I have created 1 GRE tunnel with IPSec between 2 sites (through Internet), one day it stoped showing the “R” letter at the left of the interface (in both sites) and stopped working the VPN at all, I didnt know what to do, so I disabled the VPN interface in both routers (mikrotiks), when I enabled again the interfaces nothing happened, after disable both interfaces for more time and re-enable them the tunnel started to run.
Because of that I disabled the VPN interface in both sides and created a L2TP Server with IPSec in site 1 and created one L2TP client in the other site (I created one more l2tp client in another site but it does not matter), it worked fine until Internet failed during 1 second in the client side (I think that was the problem)
So I decided to find a way to solve the issue because I thought that will happen again, I found that the tunnel goes up again after flush SAs (/ip ipsec installed-sa flush) and I found a script to flush the SAs
My knowledge about L2TP and IPSec is por, sorry
Is there a way to avoid that the VPN stop working on that cases?
If not, the only way is to flush SAs? Is it possible to flush only on SA?
If you can confirm that you use exchange-mode=ike2, you have most likely encountered a known bug which has been fixed in 6.44beta6 (I didn’t have a possibility to check that yet as it requires a several days long test given how randomly the issue occurs). The workaround should be to set pfs-group to none but it lowers security.
To flush a single SA (or, better to say, a pair of SAs), it is enough to disable and re-enable the policy responsible for establishing these SAs.
Not sure about the Exchange-mode, in /ip ipsec peer, the only peer I have appears grayed out as “main L2TP”

**STATED EXERCISE:** In the forum thread above, what is enough to flush a single SA (a pair of SAs)?

**DATA SEGMENT:**
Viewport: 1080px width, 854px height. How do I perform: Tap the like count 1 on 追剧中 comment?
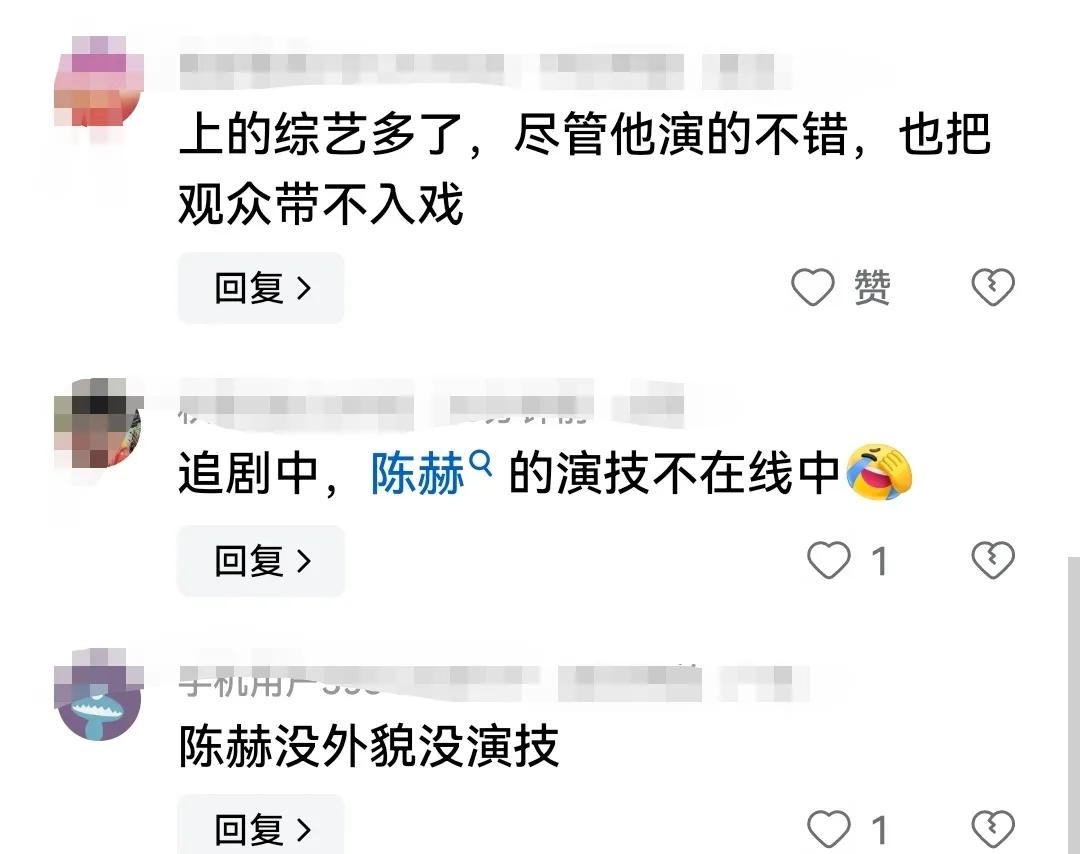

**WRITTEN RESPONSE:** Disabling and re-enabling the policy responsible for establishing those SAs.